Data for processing »
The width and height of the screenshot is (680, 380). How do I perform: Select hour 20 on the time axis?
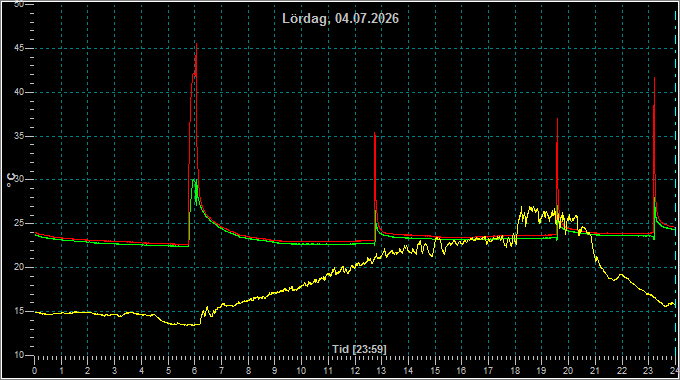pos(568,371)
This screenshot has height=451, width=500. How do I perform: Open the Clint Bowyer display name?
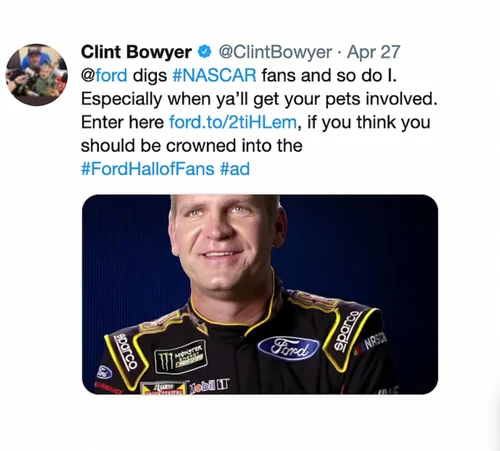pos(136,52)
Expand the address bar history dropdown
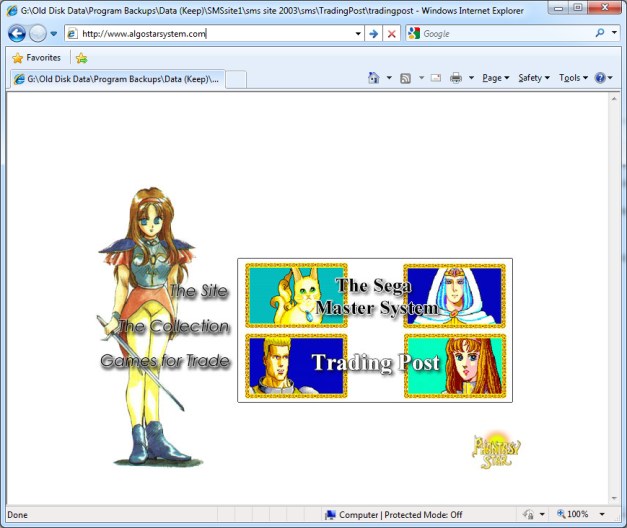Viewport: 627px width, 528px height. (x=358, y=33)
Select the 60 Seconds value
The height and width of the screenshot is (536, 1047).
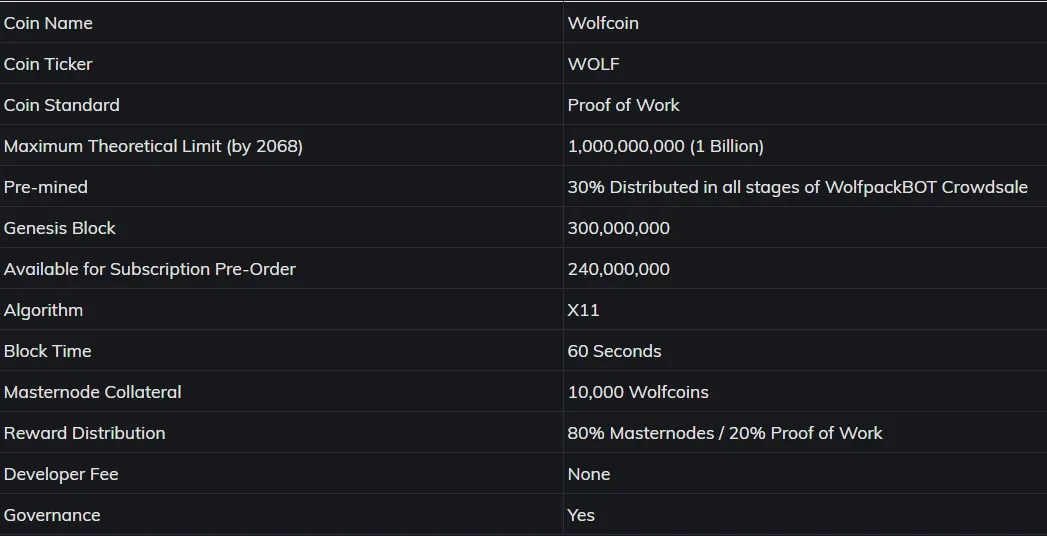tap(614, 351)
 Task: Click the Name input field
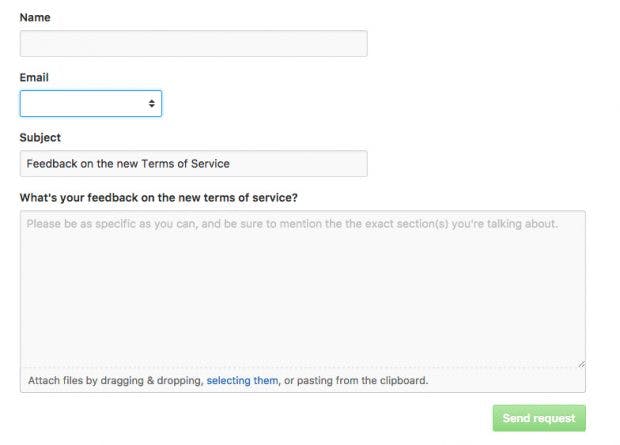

Exercise » Copy out every line of the material above without changing a character, and leave out the pictures.

Right answer »
The width and height of the screenshot is (680, 380). How do I perform: Select hour 20 on the time axis?
pos(568,371)
This screenshot has height=451, width=500. How do I perform: Open the Clint Bowyer display name?
pos(136,52)
Expand the address bar history dropdown
Viewport: 627px width, 528px height. (x=358, y=33)
Select the 60 Seconds value
The height and width of the screenshot is (536, 1047).
tap(614, 351)
 Task: Click the Name input field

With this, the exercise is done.